La Commission européenne veut renforcer Schengen et le contrôle des frontières extérieures

La Commission européenne a présenté mercredi une stratégie pour renforcer les frontières extérieures de l’espace Schengen, et éviter que se perpétuent les contrôles au sein de cette zone, introduits par plusieurs pays depuis 2015 et accentués par la pandémie.

"Nous savons qu’il y aura d’autres défis pour Schengen, et nous devons être mieux préparés à les affronter", a déclaré la commissaire européenne aux Affaires intérieures, Ylva Johansson.

Pour renforcer les contrôles aux frontières extérieures de la zone de libre circulation, l’UE compte sur le déploiement en cours du nouveau contingent permanent de Frontex, qui devrait atteindre 10.000 gardes-côtes et gardes-frontières d’ici 2027. Elle mise aussi sur la pleine interopérabilité d’ici 2023 des systèmes d’information pour l’enregistrement des entrées et sorties de Schengen.

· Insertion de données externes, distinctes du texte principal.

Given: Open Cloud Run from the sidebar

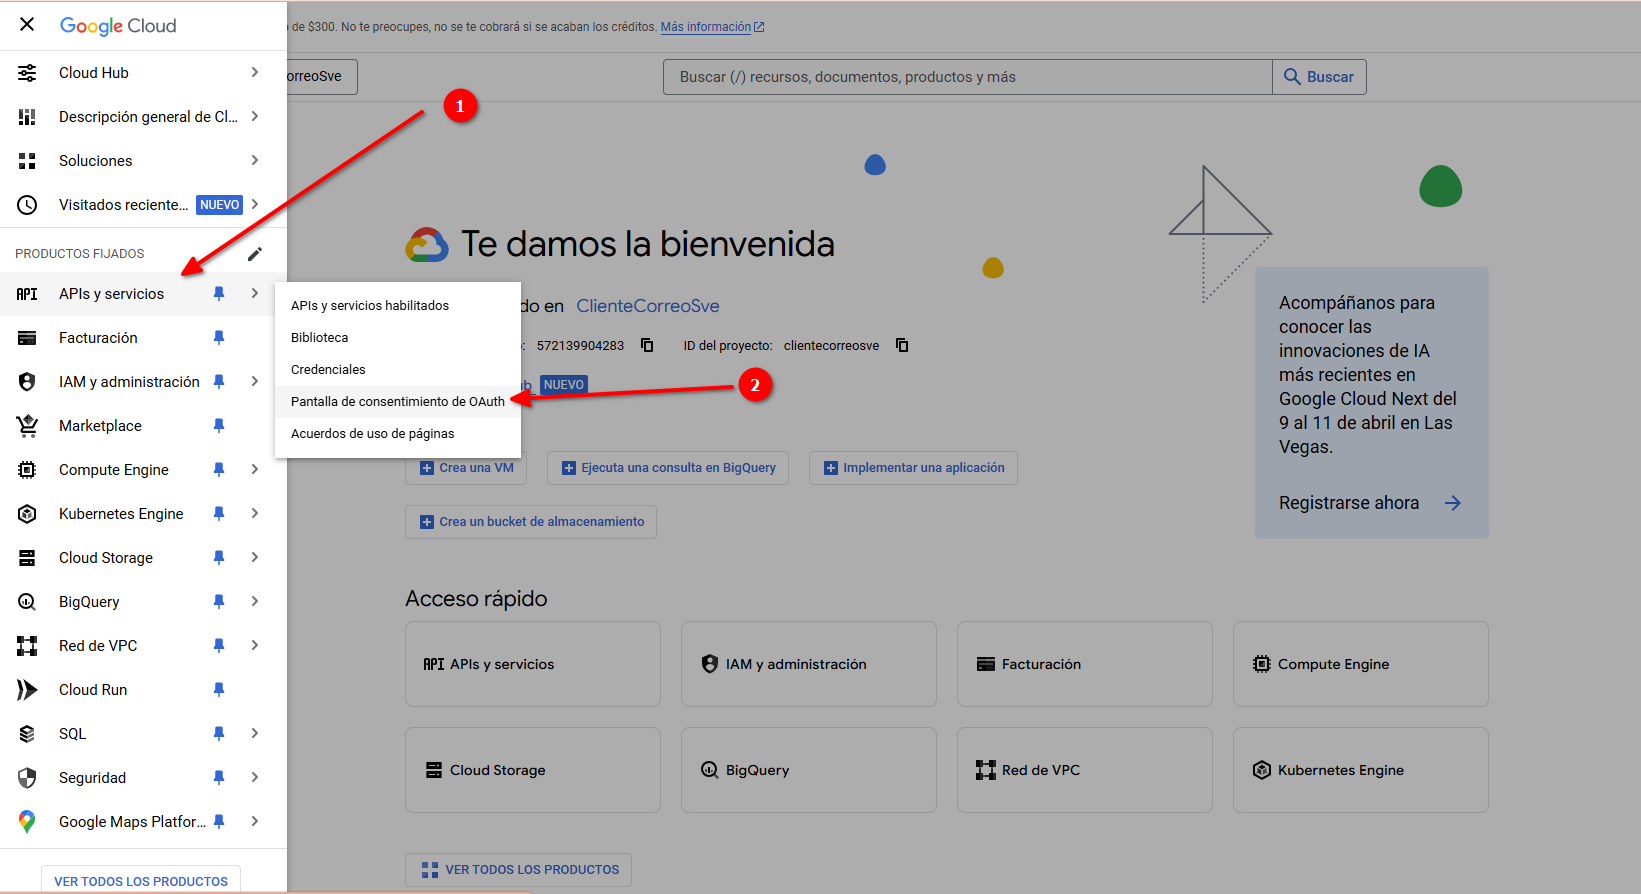Looking at the screenshot, I should pyautogui.click(x=93, y=690).
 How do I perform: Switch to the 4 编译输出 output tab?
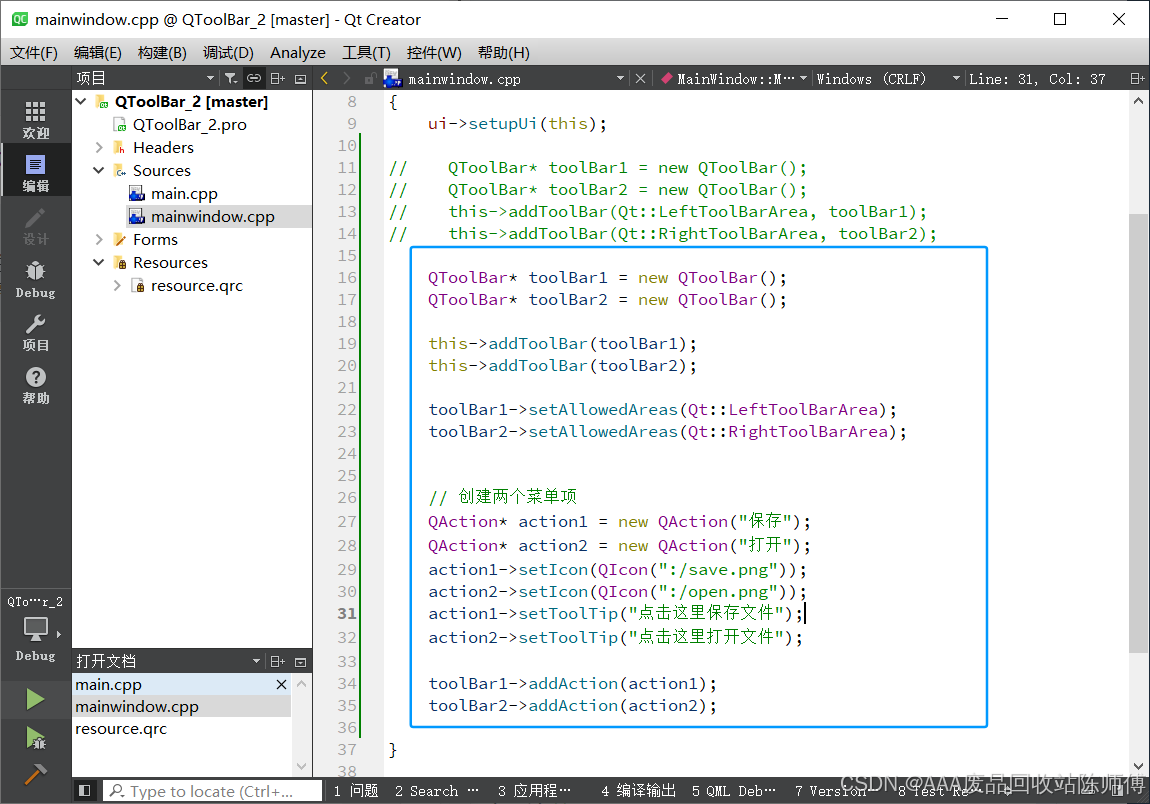coord(637,790)
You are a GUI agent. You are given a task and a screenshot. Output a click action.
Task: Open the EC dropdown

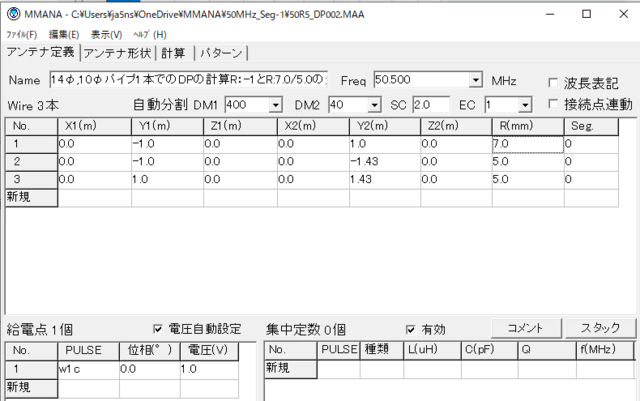click(524, 104)
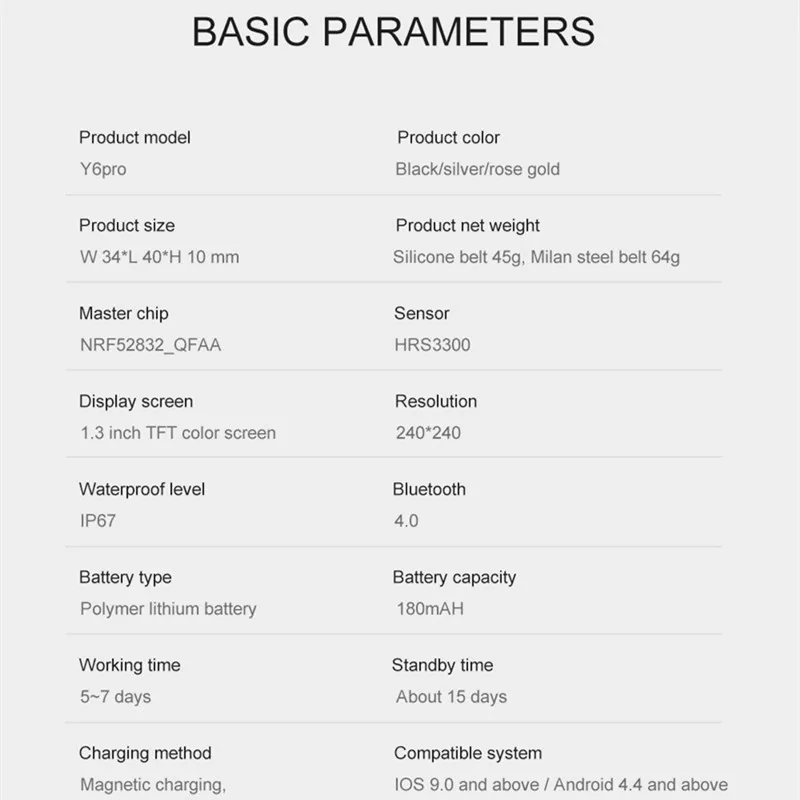Select the Product net weight label
Viewport: 800px width, 800px height.
coord(468,226)
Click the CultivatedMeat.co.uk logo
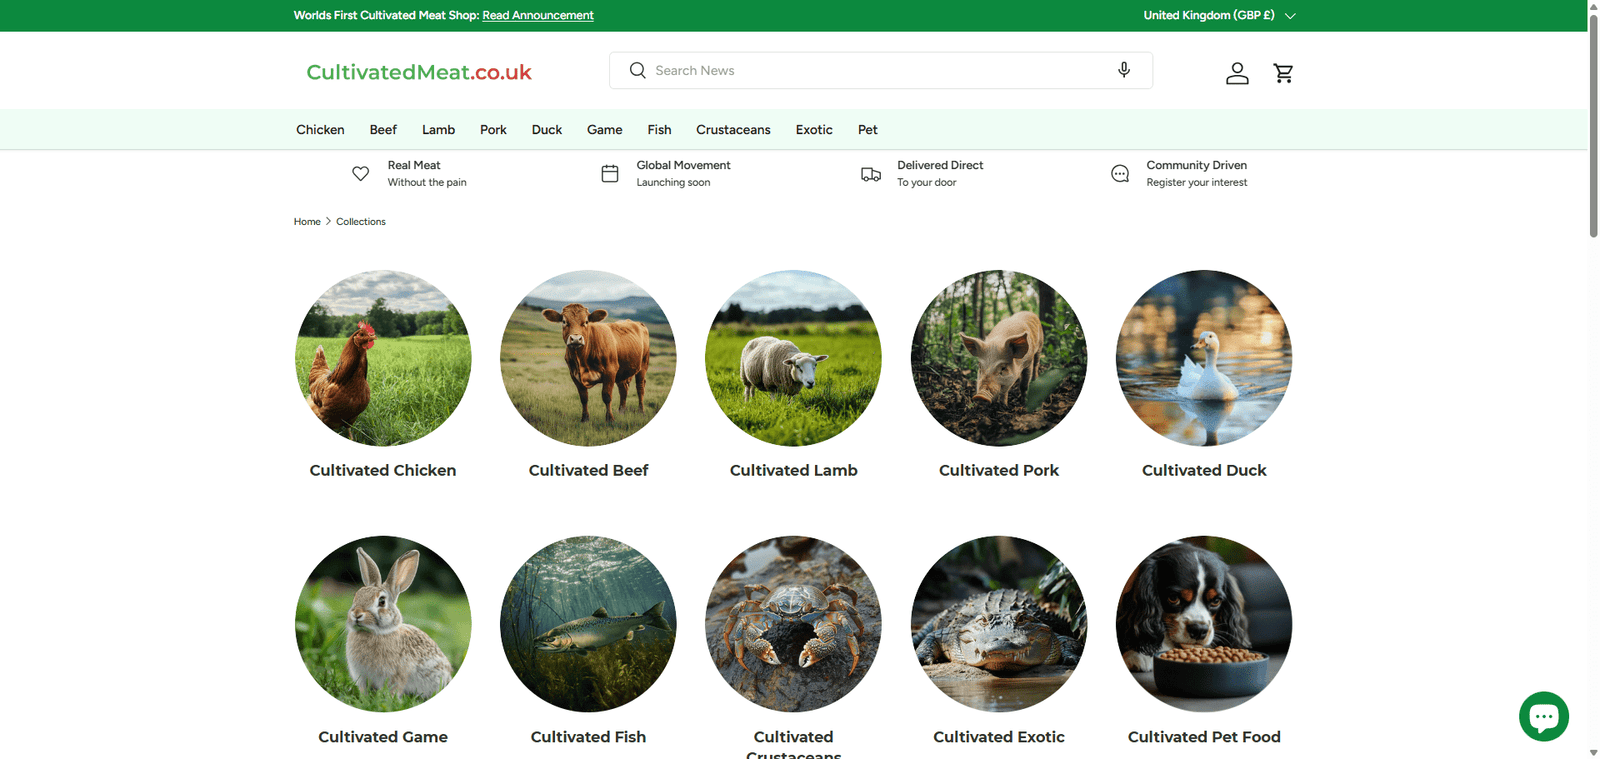This screenshot has height=759, width=1600. [x=419, y=72]
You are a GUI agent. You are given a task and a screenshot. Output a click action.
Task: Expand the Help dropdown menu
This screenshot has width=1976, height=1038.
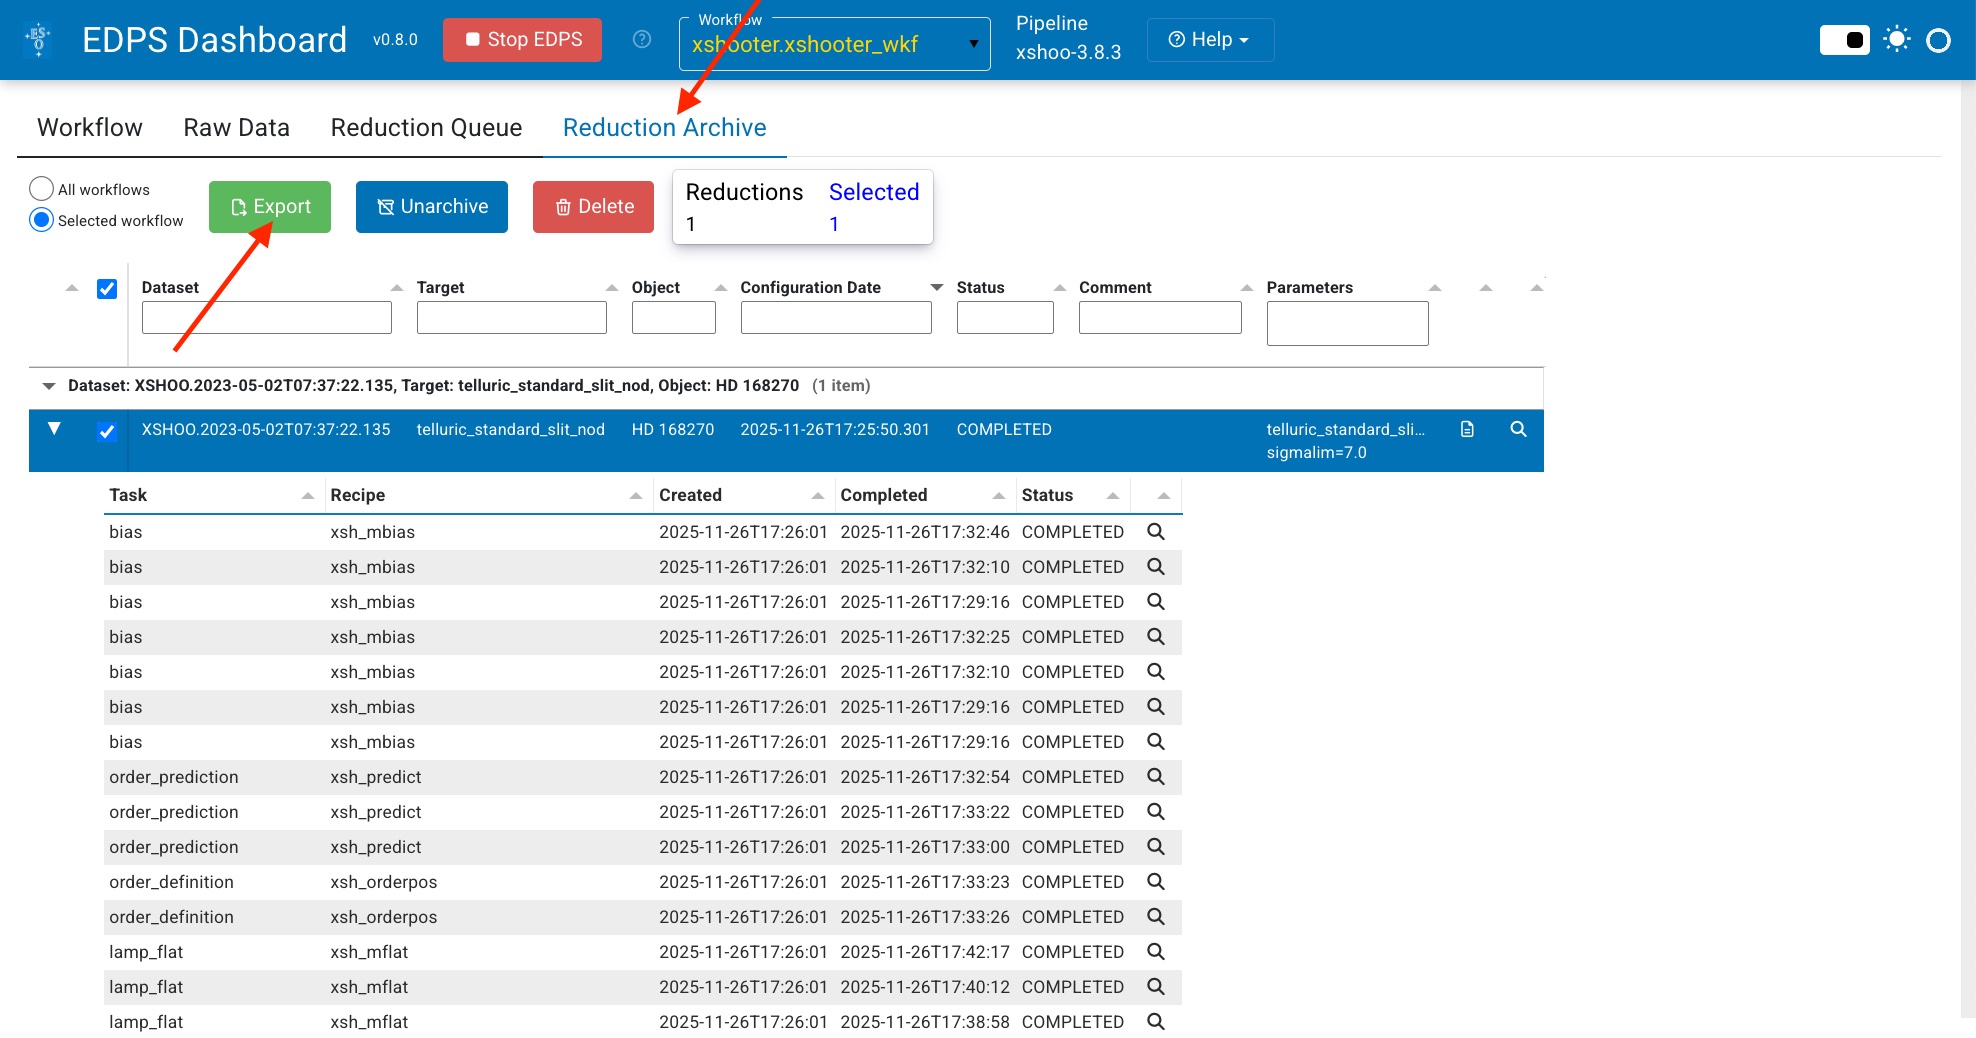click(1210, 40)
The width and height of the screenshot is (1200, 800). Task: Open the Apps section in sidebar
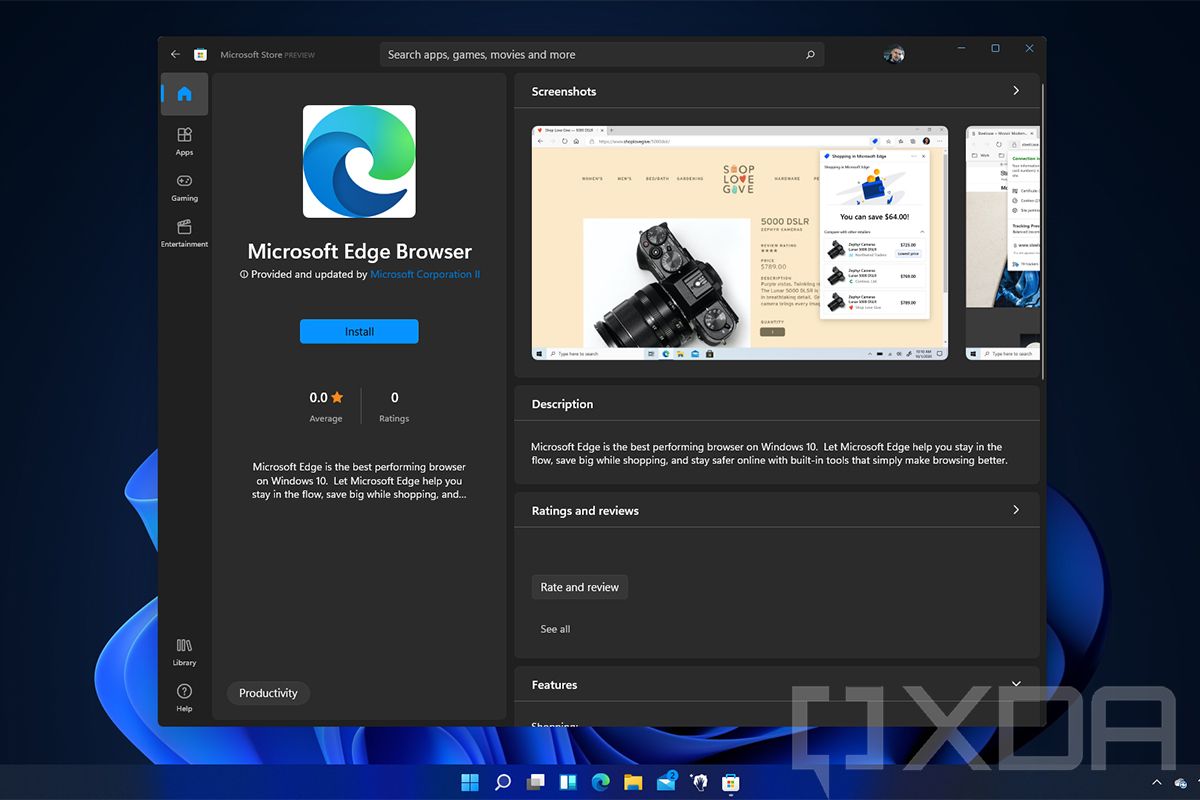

La Commission a par ailleurs proposé dans le cadre de sa réforme de l’asile dans l’UE une procédure d’enregistrement des arrivées de migrants. "Il y a une proportion assez importante de gens qui entrent dans l’UE sans être contrôlés, sans être enregistrés, c’est une source de préoccupation pour tout l’espace Schengen", a estimé la commissaire suédoise.

Elle compte présenter à la fin de l’année un "code de coopération policière dans l’UE" pour renforcer l’échange d’informations, et espère l’adoption prochaine du renforcement du mandat d’Europol.

Mme Johansson a indiqué être engagée dans un "dialogue" avec les Etats membres qui ont réintroduit des contrôles à leur frontière, en soulignant que cette mesure doit être prise "en dernier ressort" et "ne doit pas être permanente".